Por Félix Cortés Camarillo.

Te pasas,

nunca creí que tú con esto me pagaras…

El Compa Julián, Te pasas

La advertencia del presidente a la prensa y a la libertad de expresión va más allá de las ocurrencias que con frecuencia salpican la performance matutina de Andrés Manuel López Obrador. Sin mencionar a Jorge Castañeda, pero haciendo mención directa a uno de sus recientes escritos, el presidente se puso a defender a los asistentes a su circo mediático, en donde la mayoría de los asistentes –o al menos la mayoría de los que tienen el privilegio de que el de la voz permita hacer preguntas– se identifican como representantes de portales de las llamadas redes sociales y muy pocas veces provienen de los medios tradicionales de información.

Castañeda mencionó a estos supuestos periodistas, especialmente a los que en sus preguntas implican alabanza a la persona del presidente o a su desempeño. Realmente, algunas de esas intervenciones que Castañeda cuestionó llegaron al extremo de comparar a López con un maratonista kenyano por su resistencia física; otra pidió abiertamente sanción para los periodistas que no elogian al gobierno, y un tercero condenó el atrevimiento de Jorge Ramos por poner en duda las cifras de Andrés Manuel sobre los homicidios en México. Castañeda estableció la baja calidad de esos periodistas en contraste con la preparación de Ramos.

El presidente “con todo respeto” discrepó. “Creo que ustedes no sólo son buenos periodistas, son prudentes. Porque aquí los están viendo y si se pasan, pues ya saben lo que sucede” fueron sus palabras.

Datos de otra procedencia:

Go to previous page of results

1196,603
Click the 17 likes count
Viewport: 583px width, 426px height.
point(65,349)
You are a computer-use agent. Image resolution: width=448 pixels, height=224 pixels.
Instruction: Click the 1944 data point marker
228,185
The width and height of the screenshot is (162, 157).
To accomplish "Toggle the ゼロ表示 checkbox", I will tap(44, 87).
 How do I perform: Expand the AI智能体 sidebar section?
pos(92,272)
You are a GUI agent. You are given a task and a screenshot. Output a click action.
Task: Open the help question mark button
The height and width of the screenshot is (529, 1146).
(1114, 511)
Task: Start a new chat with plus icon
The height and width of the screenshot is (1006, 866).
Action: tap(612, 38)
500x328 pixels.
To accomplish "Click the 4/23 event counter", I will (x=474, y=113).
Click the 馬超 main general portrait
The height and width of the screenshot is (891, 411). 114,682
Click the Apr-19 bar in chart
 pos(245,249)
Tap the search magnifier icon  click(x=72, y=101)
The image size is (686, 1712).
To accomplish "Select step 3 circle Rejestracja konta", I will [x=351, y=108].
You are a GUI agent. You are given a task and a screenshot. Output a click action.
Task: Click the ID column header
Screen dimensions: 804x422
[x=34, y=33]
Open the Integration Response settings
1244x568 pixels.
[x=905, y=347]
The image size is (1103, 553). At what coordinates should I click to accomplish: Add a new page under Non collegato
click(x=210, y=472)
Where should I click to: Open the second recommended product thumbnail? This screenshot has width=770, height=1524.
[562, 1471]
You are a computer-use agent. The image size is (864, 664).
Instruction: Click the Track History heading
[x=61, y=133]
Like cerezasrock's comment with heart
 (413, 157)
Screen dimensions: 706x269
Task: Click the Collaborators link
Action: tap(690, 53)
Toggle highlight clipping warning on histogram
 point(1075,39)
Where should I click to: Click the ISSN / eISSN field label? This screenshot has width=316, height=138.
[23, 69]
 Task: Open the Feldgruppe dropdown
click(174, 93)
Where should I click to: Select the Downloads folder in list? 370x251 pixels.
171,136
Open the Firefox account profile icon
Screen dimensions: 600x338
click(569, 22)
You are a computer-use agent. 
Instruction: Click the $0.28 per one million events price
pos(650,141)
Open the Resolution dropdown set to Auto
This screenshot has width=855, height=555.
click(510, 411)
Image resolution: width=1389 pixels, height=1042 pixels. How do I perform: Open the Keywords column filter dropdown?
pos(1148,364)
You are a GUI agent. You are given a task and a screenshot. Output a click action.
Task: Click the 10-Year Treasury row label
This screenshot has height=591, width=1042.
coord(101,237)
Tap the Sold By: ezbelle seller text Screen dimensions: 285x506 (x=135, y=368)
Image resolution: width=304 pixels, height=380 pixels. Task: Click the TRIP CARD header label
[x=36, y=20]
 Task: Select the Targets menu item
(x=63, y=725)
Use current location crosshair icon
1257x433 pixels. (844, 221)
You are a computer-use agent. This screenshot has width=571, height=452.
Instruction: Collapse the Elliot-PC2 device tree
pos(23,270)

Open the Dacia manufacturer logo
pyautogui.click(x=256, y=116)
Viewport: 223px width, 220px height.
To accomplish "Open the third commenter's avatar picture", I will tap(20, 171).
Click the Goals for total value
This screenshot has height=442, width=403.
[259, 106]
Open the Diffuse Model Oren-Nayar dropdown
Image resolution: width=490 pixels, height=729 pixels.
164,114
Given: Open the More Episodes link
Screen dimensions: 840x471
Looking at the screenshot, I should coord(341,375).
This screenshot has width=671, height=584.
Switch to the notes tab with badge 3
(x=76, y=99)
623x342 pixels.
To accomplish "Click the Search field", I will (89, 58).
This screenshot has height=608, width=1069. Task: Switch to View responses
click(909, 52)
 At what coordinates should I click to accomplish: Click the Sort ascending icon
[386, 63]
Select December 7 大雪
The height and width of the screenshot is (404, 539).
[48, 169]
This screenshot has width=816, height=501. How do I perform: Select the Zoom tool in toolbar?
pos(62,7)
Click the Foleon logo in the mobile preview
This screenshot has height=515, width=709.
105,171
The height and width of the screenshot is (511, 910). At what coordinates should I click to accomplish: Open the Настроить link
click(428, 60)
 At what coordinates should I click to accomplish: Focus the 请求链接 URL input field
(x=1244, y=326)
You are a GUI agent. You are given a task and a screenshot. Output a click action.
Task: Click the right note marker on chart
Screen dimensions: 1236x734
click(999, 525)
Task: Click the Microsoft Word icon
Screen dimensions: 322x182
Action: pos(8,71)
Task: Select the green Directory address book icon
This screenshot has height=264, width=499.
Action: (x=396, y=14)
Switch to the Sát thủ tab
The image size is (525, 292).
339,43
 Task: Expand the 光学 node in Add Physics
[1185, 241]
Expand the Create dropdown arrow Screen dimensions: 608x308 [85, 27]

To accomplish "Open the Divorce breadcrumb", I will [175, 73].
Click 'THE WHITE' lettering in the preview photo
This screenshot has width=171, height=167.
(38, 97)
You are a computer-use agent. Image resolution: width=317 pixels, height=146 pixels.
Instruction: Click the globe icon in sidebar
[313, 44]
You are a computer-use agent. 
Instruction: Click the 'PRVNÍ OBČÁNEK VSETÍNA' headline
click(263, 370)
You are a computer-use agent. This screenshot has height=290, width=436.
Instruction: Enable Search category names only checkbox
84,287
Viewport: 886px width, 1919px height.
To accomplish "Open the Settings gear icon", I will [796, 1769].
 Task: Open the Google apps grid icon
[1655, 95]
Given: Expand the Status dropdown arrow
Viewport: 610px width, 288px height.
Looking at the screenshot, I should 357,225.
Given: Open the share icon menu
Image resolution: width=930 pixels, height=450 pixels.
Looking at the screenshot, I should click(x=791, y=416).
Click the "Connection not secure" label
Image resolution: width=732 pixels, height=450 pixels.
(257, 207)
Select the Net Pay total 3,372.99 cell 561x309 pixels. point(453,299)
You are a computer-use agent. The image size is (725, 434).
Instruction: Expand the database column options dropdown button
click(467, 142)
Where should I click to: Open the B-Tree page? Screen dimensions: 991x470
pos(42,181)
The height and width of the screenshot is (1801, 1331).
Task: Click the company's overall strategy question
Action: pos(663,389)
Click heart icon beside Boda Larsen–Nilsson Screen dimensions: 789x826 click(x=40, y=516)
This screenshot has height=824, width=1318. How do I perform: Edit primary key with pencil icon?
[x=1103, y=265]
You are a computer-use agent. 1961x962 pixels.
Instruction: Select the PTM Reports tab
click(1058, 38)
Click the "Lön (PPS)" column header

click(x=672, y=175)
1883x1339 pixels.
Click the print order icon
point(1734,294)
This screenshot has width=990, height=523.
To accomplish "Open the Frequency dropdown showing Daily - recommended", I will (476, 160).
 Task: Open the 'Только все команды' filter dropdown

¿Qué sucede a los que “se pasan” y son “imprudentes”?

Simplemente, y en tropel, aparecen mensajes de descalificación y vituperio en las redes sociales, amparados por el evidente anonimato que propicia, y que con mucha frecuencia contienen insultos procaces y en no pocas veces amenazas.

Esto no es lo peor; después de todo, es el riesgo a que estamos expuestos todos en una sociedad en la que cada uno puede expresar libremente su opinión. Lo malo es que la postura presidencial no solamente ve implícitamente con buenos ojos esos ataques, sino que los propicia y de manera indirecta los incita. Obviamente advirtió que el pleito no lo estaban agarrando con él sino con esa vaga entidad que es “la gente” o si se quiere “el pueblo”.

No es necesario que yo defienda la imprudencia de los periodistas, porque sabido es que una de las características de este oficio y una de sus condiciones esenciales es precisamente la agresividad de las preguntas inquisidoras y su imprudencia. Los hombres del poder no tienen derecho a aprovechar su autoridad para incitar a la violencia, aunque sea verbal. El incidente es serio y marca un escalón más en el lento pero incesante camino en el deterioro de las libertades democráticas.

PILÓN.- Si alguna deducción positiva puede hacerse a partir de la enorme tragedia del incendio de esa joya del arte y la historia que sigue siendo la catedral de Notre Dame, debe ser la casi certeza de que no hubo intencional maniobra para provocarlo. Especialmente luego de una serie de ataques a sitios de oración cristiana que se habían registrado en días recientes en Francia. Todo parece indicar a que los trabajadores que estaban en la restauración del maderamen del techo del templo, y que operaban con sopletes y fuego causaron el inicio de la catástrofe. Otra consecuencia positiva es la solidaridad mundial con la cultura, la historia y el país francés, que a partir de ya se está manifestando y debe cristalizar en una gran colecta para restaurar la iglesia.